Взгляд змия | страница 126



Но ведь я не плакал, дедушка, мне не было грустно – в прямом смысле слова. Понемногу, не сразу, я понял. Подлинная печаль никогда не приносит плодов. А моя должна была их принести. Не было это и злостью. Я ни на кого не сердился. Да, я грустил, но вскоре увидел, что, грустя, думаю только об одном. Я размышлял о величине своего наказания и ломал голову, какого размера преступлению оно могло бы соответствовать. Грустя, я выбирал себе злодеяние, отченька.

– Твои злодеяния, Мейжис, давно превысили любую кару, какую ты в силах вынести. Ты же сам говорил.

Наказания начались позже, намного позже. Мне надо было кушать. И кроме того, мои руки… не отрубить же мне их. Я слаб, ты это знаешь.

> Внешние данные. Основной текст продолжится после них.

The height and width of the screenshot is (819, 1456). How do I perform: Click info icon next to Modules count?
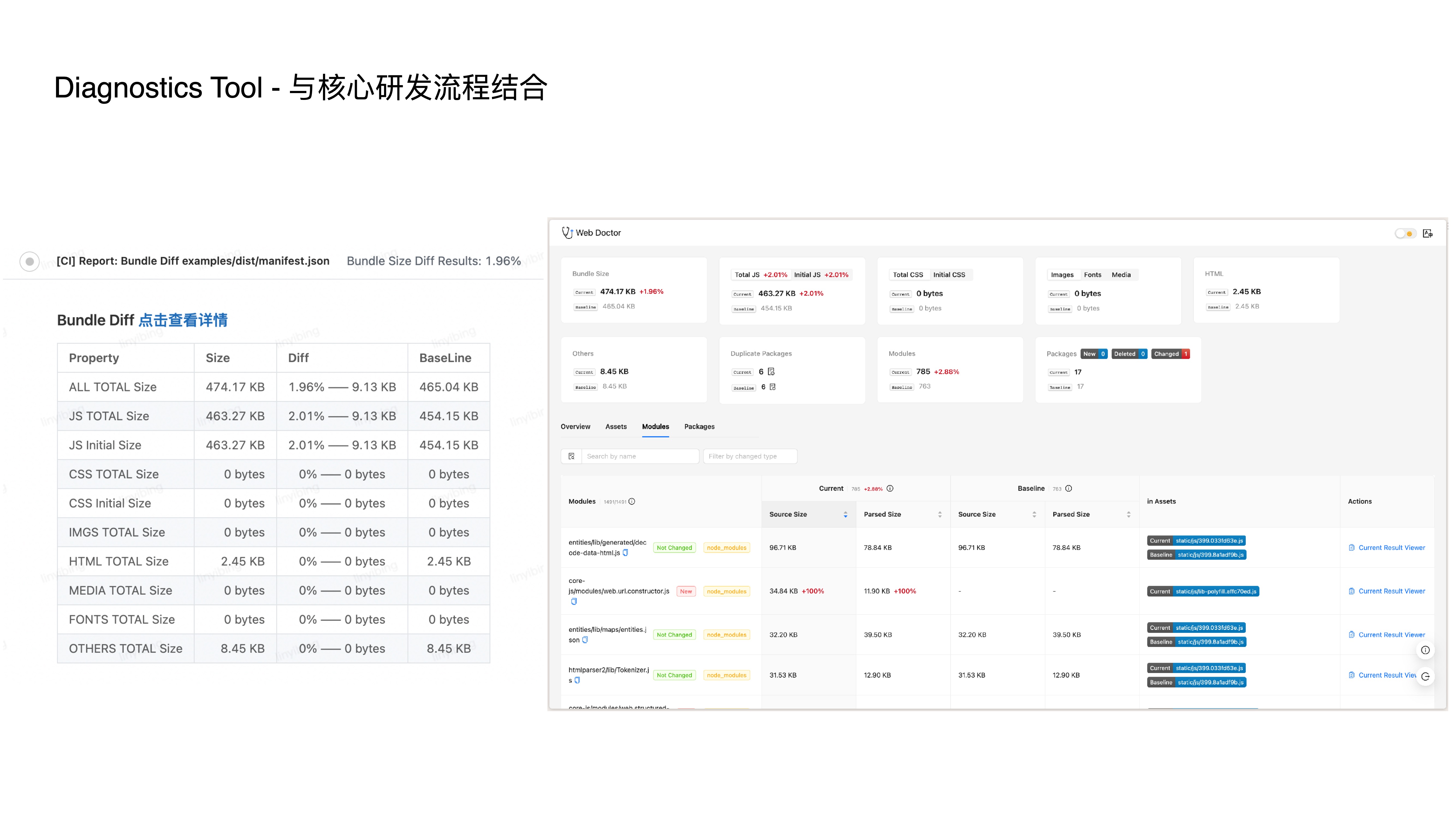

Жизнь мою определили самые разные обстоятельства. Их не счесть. Что ж, потому я и умру. Не надо, не говори мне ничего, отец. Знаю: ты очень многое хотел бы мне сказать. Ты хотел бы открыть мне глаза, долго наставлять меня, учить уму-разуму. Но это был бы твой взгляд и твое учение. Я пришел сюда не учиться, пришел, чтобы уйти навсегда. Я прикорнул здесь, в этом каменном мешке, чтобы отдышаться перед тем, как исчезнуть, и поведать тебе, как там все было, так, как мне это кажется. Даже если б я выслушал твои наставления, мне некогда и негде было бы ими воспользоваться. Благодарю тебя за заботу, отец, но этой ночью она мне ни к чему. Обратись весь в слух, стань ушами слушающими. Забудь, что язык тебе дан для ученья и порицания. Молю тебя, не воспользуйся тем, что сейчас я безоружен, бессилен. Люби меня, дедонька, и мне с лихвой этого хватит. Я не сомневаюсь, что, узнав, за что тут сидишь ты, я бы придумал нимало не меньше поучений. Но они не имели бы для тебя значения. Люби меня так, как люблю тебя я, и я буду счастлив, и мы вдвоем споем гимн перед тем, как взойти на виселицу. Уговор, дедусек мой хороший? Ну, не обессудь, развеселись. Не со зла я.

Я те скажу: эта Регина меня просто преследовать нанялась с того самого дня, как присела рядышком на траву. Уже тогда у меня хватило ума понять, что не от скуки это, хотя порой ей бывало так скучно, хоть удавись, я же все видел, потому что друзей-однолеток у нее не было.

– Она тебя любила, Мейжис, верно?

Пока еще нет, дедушка. Наверное, еще не любила меня тогда взаправду. Но ее терзала моя печаль.

– Ах, Мейжис, бывают такие женщины. Они нам недоступны.

То-то, отец, вот увидишь, что потом случится. Наверняка она и сама хорошенько не понимала, что принуждает ее, словно тень, стелиться вслед за мною. Чаще всего я избегал ее, прятался, потому что моя печаль жаждала размышлений и раздумий, а она мне мешала. Правда, порой я позволял ей пройтись со мной или посидеть рядом. Ей только это и было нужно. Она брала мои руки и гладила, что-то тихо мурлыкая, прижимала мои ладони к своим щекам или кончиками пальцев касалась моих век. Она совала руки мне под рубашку, отченька, и гладила мне живот и спину, зажмурившись, дула чем-то теплым мне в уши, волосы, в горло, и я вдруг чувствовал себя будто стеклянным: на местах, о которые разбивался воздух из ее рта, выступала роса. И все это время она мурлыкала непонятные тихие и глухие звуки, странные и доселе неслыханные мной. Я понимал, что она хочет успокоить меня, утешить. А кроме того, она чувствовала себя виноватой в моей печали. И верно: в эти минутки мне удавалось забыться, я расслаблялся, меня охватывало какое-то сонное состояние, в котором мы оба пребывали добрый час или два. Но случалось это не так уж часто, потому что я ее все равно избегал. Мои собственные дела были для меня важнее, хотя тогда они вовсе не казались мне делами. Казалось, мысли мои созревали сами, без каких-либо усилий с моей стороны. Так или иначе, я никогда не думал о Регине, не вспоминал ее, не скучал по ней. Она же, напротив: казалось, кроме меня, других людей для нее не существует, они растаяли, исчезли, перестали жить. Может, я и приврал тут лишку, дедушка, ты уж меня извини.